--- Problem statement ---
For the string "calendar", count the lines in the records below that contain it. Answer with that number alone.

Start of Exercise material

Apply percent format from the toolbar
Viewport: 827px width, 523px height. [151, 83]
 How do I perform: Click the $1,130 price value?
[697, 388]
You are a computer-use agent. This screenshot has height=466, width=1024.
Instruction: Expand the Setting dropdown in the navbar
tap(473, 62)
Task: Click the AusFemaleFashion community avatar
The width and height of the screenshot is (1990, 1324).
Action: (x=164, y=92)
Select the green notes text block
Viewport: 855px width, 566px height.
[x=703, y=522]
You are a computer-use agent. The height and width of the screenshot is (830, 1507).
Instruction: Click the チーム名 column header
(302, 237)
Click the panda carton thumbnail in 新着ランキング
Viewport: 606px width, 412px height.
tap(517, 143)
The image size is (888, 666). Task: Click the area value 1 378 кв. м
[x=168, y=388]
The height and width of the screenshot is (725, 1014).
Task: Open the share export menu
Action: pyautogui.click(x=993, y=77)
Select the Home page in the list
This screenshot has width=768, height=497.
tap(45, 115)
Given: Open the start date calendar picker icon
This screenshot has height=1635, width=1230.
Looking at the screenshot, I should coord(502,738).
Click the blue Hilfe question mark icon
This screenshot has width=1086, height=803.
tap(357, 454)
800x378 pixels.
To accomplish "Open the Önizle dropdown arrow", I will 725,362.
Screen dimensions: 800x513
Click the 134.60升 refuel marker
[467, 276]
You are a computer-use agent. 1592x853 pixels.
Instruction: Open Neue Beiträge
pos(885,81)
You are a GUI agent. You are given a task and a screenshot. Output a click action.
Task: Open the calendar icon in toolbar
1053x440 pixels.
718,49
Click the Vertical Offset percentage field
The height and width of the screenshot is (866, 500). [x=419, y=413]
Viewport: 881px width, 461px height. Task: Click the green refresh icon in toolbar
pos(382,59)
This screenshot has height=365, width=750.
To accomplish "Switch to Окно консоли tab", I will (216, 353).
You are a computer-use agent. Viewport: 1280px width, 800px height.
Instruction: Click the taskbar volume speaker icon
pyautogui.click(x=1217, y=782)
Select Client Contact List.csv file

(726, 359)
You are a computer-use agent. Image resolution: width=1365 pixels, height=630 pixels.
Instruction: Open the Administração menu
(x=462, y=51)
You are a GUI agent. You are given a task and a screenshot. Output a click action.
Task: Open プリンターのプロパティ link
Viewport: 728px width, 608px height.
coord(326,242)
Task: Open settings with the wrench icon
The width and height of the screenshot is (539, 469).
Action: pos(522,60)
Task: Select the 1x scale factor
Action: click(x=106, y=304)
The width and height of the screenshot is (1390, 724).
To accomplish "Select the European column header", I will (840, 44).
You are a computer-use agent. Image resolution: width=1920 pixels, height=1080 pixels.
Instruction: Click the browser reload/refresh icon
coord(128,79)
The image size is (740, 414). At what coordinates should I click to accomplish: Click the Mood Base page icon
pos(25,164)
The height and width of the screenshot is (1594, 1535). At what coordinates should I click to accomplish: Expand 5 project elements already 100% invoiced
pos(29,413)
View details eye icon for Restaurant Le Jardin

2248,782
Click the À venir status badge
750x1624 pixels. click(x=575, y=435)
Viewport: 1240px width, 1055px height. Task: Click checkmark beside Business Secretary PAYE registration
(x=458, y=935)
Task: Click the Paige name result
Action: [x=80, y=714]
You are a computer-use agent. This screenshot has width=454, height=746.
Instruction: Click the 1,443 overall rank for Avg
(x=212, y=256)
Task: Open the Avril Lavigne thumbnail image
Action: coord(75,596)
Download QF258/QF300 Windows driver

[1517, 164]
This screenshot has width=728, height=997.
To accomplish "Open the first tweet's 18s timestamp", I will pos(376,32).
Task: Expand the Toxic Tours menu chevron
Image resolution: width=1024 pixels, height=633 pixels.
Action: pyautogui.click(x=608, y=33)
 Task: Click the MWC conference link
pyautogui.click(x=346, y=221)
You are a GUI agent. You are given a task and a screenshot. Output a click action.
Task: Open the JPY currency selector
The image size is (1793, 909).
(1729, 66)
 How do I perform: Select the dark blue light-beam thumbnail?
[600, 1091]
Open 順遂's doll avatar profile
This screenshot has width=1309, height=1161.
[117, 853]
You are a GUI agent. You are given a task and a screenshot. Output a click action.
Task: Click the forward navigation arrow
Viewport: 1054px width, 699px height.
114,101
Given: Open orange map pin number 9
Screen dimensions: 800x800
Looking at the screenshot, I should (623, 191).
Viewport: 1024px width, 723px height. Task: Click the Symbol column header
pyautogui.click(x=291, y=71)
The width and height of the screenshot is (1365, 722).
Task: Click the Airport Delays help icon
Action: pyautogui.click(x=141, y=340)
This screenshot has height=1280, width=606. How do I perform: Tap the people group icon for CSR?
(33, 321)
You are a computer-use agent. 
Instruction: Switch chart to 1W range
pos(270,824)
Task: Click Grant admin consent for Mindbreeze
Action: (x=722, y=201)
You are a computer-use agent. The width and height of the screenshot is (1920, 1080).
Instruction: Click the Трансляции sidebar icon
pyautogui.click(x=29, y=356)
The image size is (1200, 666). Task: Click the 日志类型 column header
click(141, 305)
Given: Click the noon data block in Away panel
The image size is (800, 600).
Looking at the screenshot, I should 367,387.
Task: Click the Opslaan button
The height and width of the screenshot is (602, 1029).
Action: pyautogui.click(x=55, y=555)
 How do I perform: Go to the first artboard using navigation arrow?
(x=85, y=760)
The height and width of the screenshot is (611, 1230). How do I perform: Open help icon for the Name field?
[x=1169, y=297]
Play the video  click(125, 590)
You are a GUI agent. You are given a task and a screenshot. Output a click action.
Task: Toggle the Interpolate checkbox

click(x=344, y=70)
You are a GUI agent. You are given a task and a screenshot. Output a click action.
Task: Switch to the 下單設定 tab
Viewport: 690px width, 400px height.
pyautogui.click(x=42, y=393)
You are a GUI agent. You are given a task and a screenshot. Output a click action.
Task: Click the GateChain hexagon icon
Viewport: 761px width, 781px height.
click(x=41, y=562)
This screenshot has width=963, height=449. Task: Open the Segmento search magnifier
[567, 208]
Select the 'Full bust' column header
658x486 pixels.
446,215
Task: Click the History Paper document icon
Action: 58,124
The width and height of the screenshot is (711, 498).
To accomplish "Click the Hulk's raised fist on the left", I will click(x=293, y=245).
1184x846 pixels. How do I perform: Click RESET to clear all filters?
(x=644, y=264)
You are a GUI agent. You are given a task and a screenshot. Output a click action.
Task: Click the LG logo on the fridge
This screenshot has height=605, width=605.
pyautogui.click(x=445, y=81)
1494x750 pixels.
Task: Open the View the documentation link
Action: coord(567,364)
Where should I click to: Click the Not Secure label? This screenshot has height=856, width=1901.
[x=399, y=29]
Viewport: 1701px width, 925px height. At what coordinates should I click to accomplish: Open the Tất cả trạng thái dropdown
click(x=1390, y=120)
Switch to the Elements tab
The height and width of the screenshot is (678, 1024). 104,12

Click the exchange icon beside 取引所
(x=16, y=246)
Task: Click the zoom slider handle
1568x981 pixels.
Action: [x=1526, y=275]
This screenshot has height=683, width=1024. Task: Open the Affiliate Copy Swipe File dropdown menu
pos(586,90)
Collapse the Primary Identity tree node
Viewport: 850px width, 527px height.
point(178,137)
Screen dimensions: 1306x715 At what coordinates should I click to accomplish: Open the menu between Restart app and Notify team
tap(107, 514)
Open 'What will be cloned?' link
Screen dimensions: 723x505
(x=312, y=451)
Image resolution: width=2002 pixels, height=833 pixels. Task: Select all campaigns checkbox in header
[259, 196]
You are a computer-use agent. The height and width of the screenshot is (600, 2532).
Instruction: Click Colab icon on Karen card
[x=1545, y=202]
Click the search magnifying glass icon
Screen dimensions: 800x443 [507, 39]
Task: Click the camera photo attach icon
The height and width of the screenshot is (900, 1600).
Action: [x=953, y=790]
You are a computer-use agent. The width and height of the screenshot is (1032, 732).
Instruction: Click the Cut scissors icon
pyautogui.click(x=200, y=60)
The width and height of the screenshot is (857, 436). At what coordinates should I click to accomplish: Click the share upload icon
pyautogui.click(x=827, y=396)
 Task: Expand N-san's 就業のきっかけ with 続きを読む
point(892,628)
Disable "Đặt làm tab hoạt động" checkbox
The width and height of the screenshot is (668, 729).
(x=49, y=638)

End of Exercise material

--- Expected answer ---
2